> [Vorliegender Text]:

Leitsatz (amtlich)
Zur Verwertung überlassenes Altpapier ist ein Entgelt i.S.d. § 99 GWB für die Dienstleistung Verwertung (in Festsetzung OLG Celle 13 Verg 26/03), es sei denn, der Verwerter zahlt einen angemessenen Kaufpreis für das Altpapier.
Verfahrensgang
Vergabekammer bei der Bezirksregierung Lüneburg (Beschluss vom 18.05.2004; Aktenzeichen 203 VgK-06/2004) |
Tenor
Die sofortige Beschwerde der Antragstellerin gegen den Beschluss der Vergabekammer bei der Bezirksregierung vom 18.5.2004 wird zurückgewiesen.
Die Antragstellerin hat die Kosten des Beschwerdeverfahrens einschließlich der außergerichtlichen Kosten des Auftraggebers zu tragen.
Der Streitwert des Beschwerdeverfahrens wird auf 108.000 Euro festgesetzt.

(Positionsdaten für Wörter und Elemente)
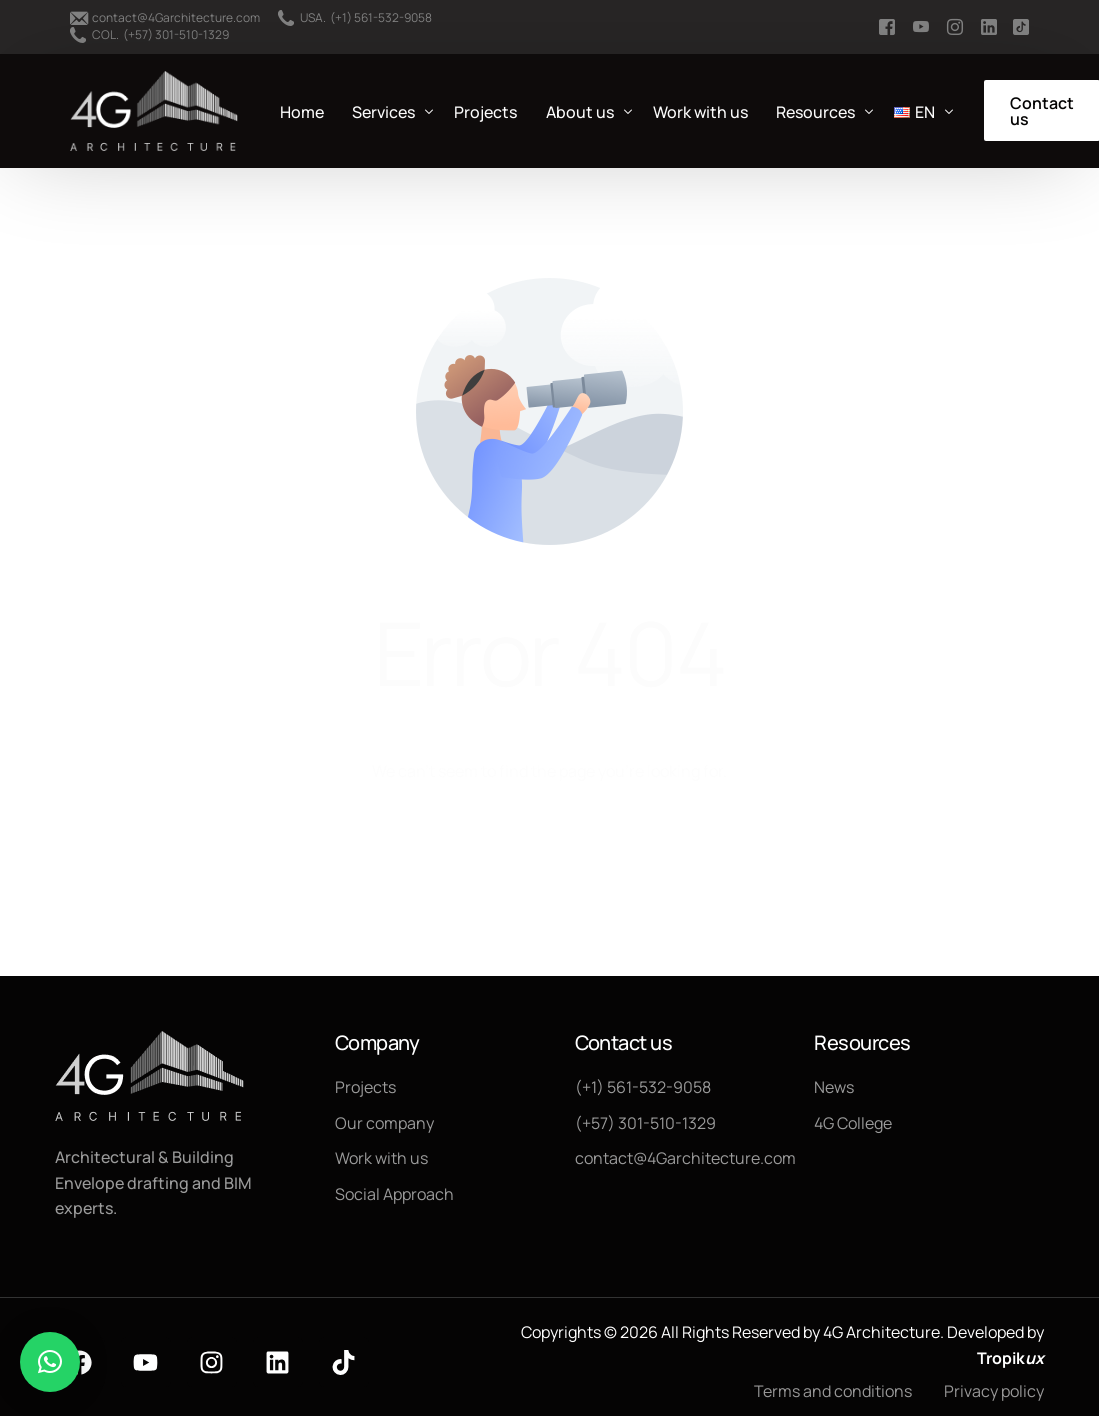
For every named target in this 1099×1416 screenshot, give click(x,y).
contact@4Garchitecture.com (176, 18)
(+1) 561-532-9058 (381, 18)
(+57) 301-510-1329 (176, 35)
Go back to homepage (549, 853)
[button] (50, 1362)
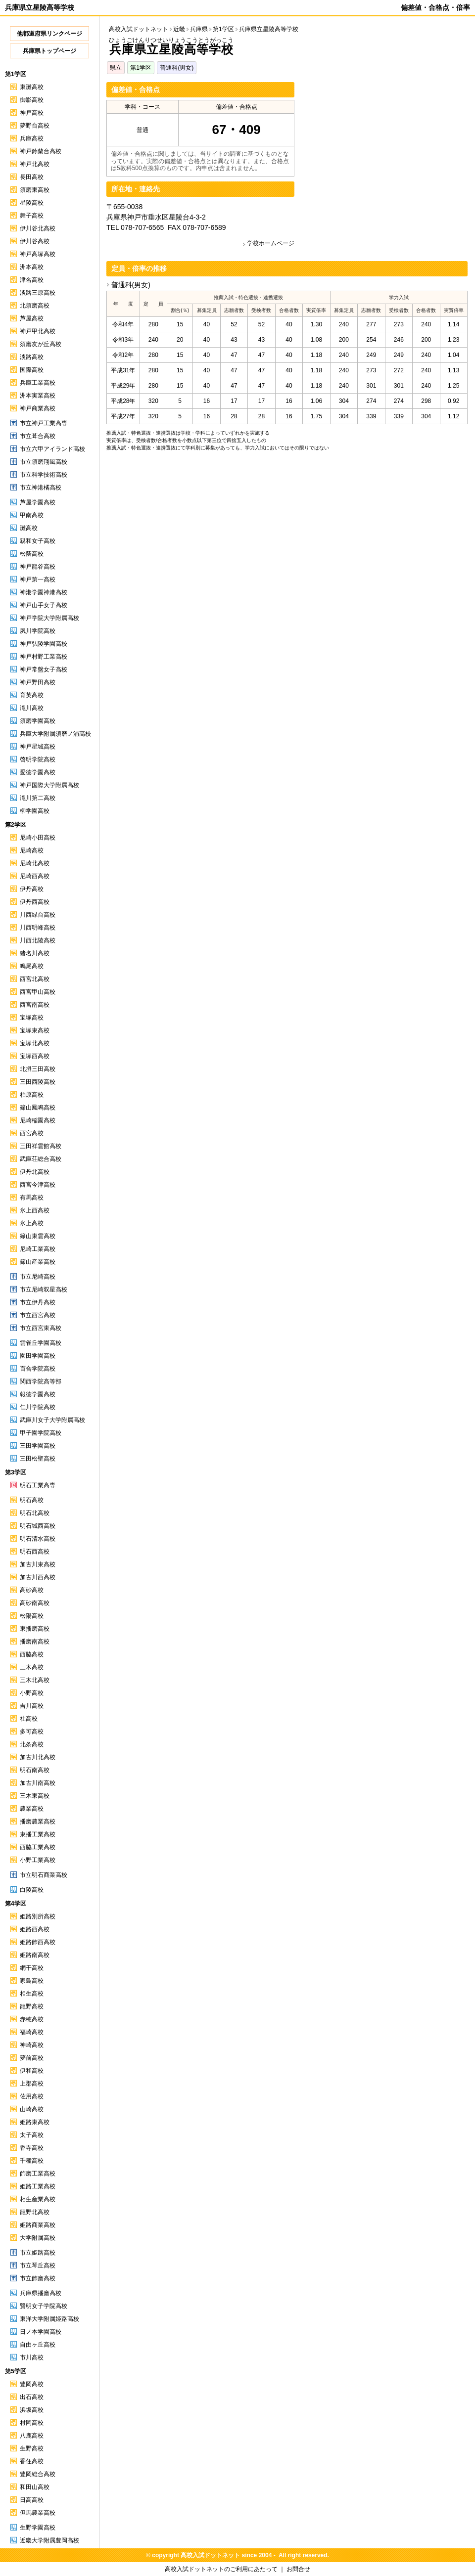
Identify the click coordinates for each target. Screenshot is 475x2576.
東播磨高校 (34, 1628)
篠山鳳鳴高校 (37, 1107)
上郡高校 (32, 2083)
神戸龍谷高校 (37, 566)
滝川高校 (32, 708)
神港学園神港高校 (43, 592)
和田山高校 (34, 2487)
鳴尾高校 (32, 966)
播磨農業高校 (37, 1821)
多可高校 (32, 1731)
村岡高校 (32, 2422)
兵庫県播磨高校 (40, 2293)
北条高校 (32, 1744)
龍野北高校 (34, 2212)
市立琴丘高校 (37, 2265)
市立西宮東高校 (40, 1328)
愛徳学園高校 (37, 772)
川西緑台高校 (37, 914)
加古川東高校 (37, 1564)
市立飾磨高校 (37, 2278)
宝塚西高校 (34, 1056)
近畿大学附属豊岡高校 (49, 2540)
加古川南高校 (37, 1782)
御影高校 (32, 99)
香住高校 (32, 2461)
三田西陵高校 (37, 1081)
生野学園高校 (37, 2527)
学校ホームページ (270, 243)
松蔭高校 (32, 553)
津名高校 (32, 279)
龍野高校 (32, 2006)
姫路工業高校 (37, 2186)
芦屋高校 (32, 318)
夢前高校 (32, 2057)
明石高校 (32, 1500)
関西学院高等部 (40, 1381)
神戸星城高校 (37, 746)
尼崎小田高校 (37, 837)
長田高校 (32, 177)
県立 (116, 67)
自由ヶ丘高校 (37, 2344)
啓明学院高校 (37, 759)
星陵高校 (32, 202)
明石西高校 (34, 1551)
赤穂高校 (32, 2019)
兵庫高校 (32, 138)
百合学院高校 (37, 1368)
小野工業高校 (37, 1860)
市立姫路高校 (37, 2252)
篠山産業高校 (37, 1261)
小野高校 (32, 1692)
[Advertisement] (384, 151)
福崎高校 (32, 2032)
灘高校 (29, 528)
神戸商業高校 (37, 408)
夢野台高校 (34, 125)
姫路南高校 (34, 1955)
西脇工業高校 (37, 1847)
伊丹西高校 (34, 901)
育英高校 (32, 695)
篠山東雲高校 (37, 1236)
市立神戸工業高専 (43, 423)
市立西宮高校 (37, 1315)
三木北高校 (34, 1680)
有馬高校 (32, 1197)
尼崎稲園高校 (37, 1120)
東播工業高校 (37, 1834)
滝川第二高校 (37, 798)
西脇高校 (32, 1654)
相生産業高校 (37, 2199)
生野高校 (32, 2448)
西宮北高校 (34, 979)
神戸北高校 (34, 164)
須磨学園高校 (37, 720)
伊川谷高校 (34, 241)
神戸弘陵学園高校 (43, 643)
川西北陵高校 (37, 940)
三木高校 (32, 1667)
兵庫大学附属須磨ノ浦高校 (55, 733)
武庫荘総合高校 (40, 1158)
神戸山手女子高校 (43, 605)
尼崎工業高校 (37, 1248)
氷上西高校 (34, 1210)
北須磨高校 (34, 305)
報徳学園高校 (37, 1394)
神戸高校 (32, 112)
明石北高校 (34, 1513)
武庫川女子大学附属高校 (52, 1420)
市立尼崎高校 (37, 1276)
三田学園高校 (37, 1445)
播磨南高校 (34, 1641)
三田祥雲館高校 (40, 1146)
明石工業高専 (37, 1485)
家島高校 (32, 1980)
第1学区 (140, 67)
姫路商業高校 (37, 2224)
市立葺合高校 (37, 436)
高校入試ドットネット (138, 29)
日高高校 (32, 2499)
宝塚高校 (32, 1017)
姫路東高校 (34, 2122)
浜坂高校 (32, 2409)
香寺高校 (32, 2147)
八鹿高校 (32, 2435)
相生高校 (32, 1993)
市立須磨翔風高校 (43, 461)
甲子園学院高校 (40, 1432)
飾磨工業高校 (37, 2173)
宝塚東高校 (34, 1030)
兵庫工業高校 (37, 382)
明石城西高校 (37, 1525)
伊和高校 (32, 2070)
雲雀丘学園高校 (40, 1342)
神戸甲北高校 (37, 331)
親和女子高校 (37, 540)
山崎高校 (32, 2109)
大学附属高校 (37, 2237)
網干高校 (32, 1967)
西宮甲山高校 (37, 991)
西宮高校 (32, 1133)
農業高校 (32, 1808)
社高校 (29, 1718)
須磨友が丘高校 (40, 344)
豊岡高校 (32, 2384)
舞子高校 (32, 215)
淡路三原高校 (37, 292)
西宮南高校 (34, 1004)
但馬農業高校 (37, 2512)
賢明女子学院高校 (43, 2306)
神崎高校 (32, 2045)
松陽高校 (32, 1615)
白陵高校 (32, 1889)
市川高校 (32, 2357)
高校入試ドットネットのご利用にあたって (221, 2569)
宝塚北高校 (34, 1043)
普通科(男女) (176, 67)
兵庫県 (199, 29)
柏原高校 (32, 1094)
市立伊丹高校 (37, 1302)
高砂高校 (32, 1590)
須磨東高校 (34, 189)
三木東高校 (34, 1795)
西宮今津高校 (37, 1184)
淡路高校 (32, 357)
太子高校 (32, 2135)
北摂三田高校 (37, 1069)
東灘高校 (32, 87)
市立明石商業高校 (43, 1874)
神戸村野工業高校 (43, 656)
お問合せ (298, 2569)
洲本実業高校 (37, 395)
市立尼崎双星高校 (43, 1289)
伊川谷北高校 (37, 228)
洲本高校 (32, 267)
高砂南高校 (34, 1602)
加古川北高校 (37, 1757)
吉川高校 (32, 1705)
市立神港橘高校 (40, 487)
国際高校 (32, 369)
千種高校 (32, 2160)
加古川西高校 (37, 1577)
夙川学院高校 (37, 630)
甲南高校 (32, 515)
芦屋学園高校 (37, 502)
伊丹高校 (32, 889)
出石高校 (32, 2397)
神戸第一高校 (37, 579)
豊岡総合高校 (37, 2474)
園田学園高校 (37, 1355)
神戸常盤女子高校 (43, 669)
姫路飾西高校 (37, 1942)
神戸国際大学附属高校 (49, 785)
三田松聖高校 (37, 1458)
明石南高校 (34, 1770)
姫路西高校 (34, 1929)
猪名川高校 (34, 953)
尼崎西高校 (34, 876)
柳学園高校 (34, 810)
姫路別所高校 (37, 1916)
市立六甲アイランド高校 (52, 448)
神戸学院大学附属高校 (49, 618)
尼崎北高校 (34, 863)
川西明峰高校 (37, 927)
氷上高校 (32, 1223)
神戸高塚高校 (37, 254)
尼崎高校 (32, 850)
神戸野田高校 (37, 682)
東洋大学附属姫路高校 (49, 2318)
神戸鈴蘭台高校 (40, 151)
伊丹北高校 (34, 1171)
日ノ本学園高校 (40, 2331)
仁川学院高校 (37, 1407)
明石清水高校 (37, 1538)
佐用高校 (32, 2096)
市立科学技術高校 (43, 474)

> [Aufgabenstellung]:
1. Beantworten Sie zum Text zur Altpapierverwertung die folgenden Fragen:
(a) Auf welchen Betrag wird der Streitwert des Beschwerdeverfahrens festgesetzt?
(b) Welches Aktenzeichen trägt der Beschluss der Vergabekammer?
(c) Wer hat die Kosten des Beschwerdeverfahrens zu tragen?
2. Prüfen Sie, ob die folgenden Aussagen mit dem Text zur Altpapierverwertung übereinstimmen:
(a) Die sofortige Beschwerde der Antragstellerin hatte Erfolg.
(b) Überlassenes Altpapier ist kein Entgelt, wenn der Verwerter einen angemessenen Kaufpreis dafür zahlt.
(c) Die Vergabekammer war bei der Bezirksregierung Hannover angesiedelt.
3. Führen Sie den Text zur Altpapierverwertung nach seinem letzten Satz fort.
Die Zeilen haben hierfür keine Bedeutung.

> [Antworten in Reihenfolge]:
1.
(a) Auf 108.000 Euro.
(b) 203 VgK-06/2004.
(c) Die Antragstellerin, einschließlich der außergerichtlichen Kosten des Auftraggebers.

2.
(a) Nein: „Die sofortige Beschwerde der Antragstellerin gegen den Beschluss der Vergabekammer bei der Bezirksregierung vom 18.5.2004 wird zurückgewiesen.“
(b) Ja: „es sei denn, der Verwerter zahlt einen angemessenen Kaufpreis für das Altpapier“
(c) Nein: „Vergabekammer bei der Bezirksregierung Lüneburg“

3.
Gründe
I. Der Zweckverband Abfallwirtschaft Region ... ist öffentlich-rechtlicher Entsorgungsträger für die Region ... Der Zweckverband wollte das dabei von ihm gesammelte Abfallpapier unbearbeitet frei Haus verkaufen. Er forderte die Beschwerdeführerin und fünf weitere Unternehmen auf, Gebote auf den Kaufpreis für das Altpapier zu machen. Die Beigeladene blieb Meistbietende, der Zweckverband schloss mit ihr den Vertrag vom 18.12.2003, in dessen § 1 der Vertragsgegenstand so bezeichnet ist:
Fa. ... übernimmt das vom Zweckverband im Rahmen der Altpapiersammlung und Verpackungssammlung gesammelte Gemisch aus Papier, Pappe und Karton und führt es einer stofflichen Verwertung zu.
Zum Entgelt ist in § 3 1. des Vertrages vereinbart:
Der Zweckverband erhält von der Firma ... für das Gemisch einen Festpreis von 48,25 Euro je t.
Erfolglos machte die Beschwerdeführerin im Vergabenachprüfungsverfahren geltend, der Vertrag vom 18.12.2003 sei tatsächlich die Vergabe eines öffentlichen Auftrages zur dem Zweckverband obliegenden Abfallverwertung gem. § 16 KrW-/Abfg, das Entgelt stelle das überlassene Altpapier dar. Die Vergabekammer wies den Nachprüfungsantrag als unzulässig zurück. Es fehle schon an einer Dienstleistung, denn das Abfallpapier sei Handelsware, nicht mehr zu beseitigender Abfall.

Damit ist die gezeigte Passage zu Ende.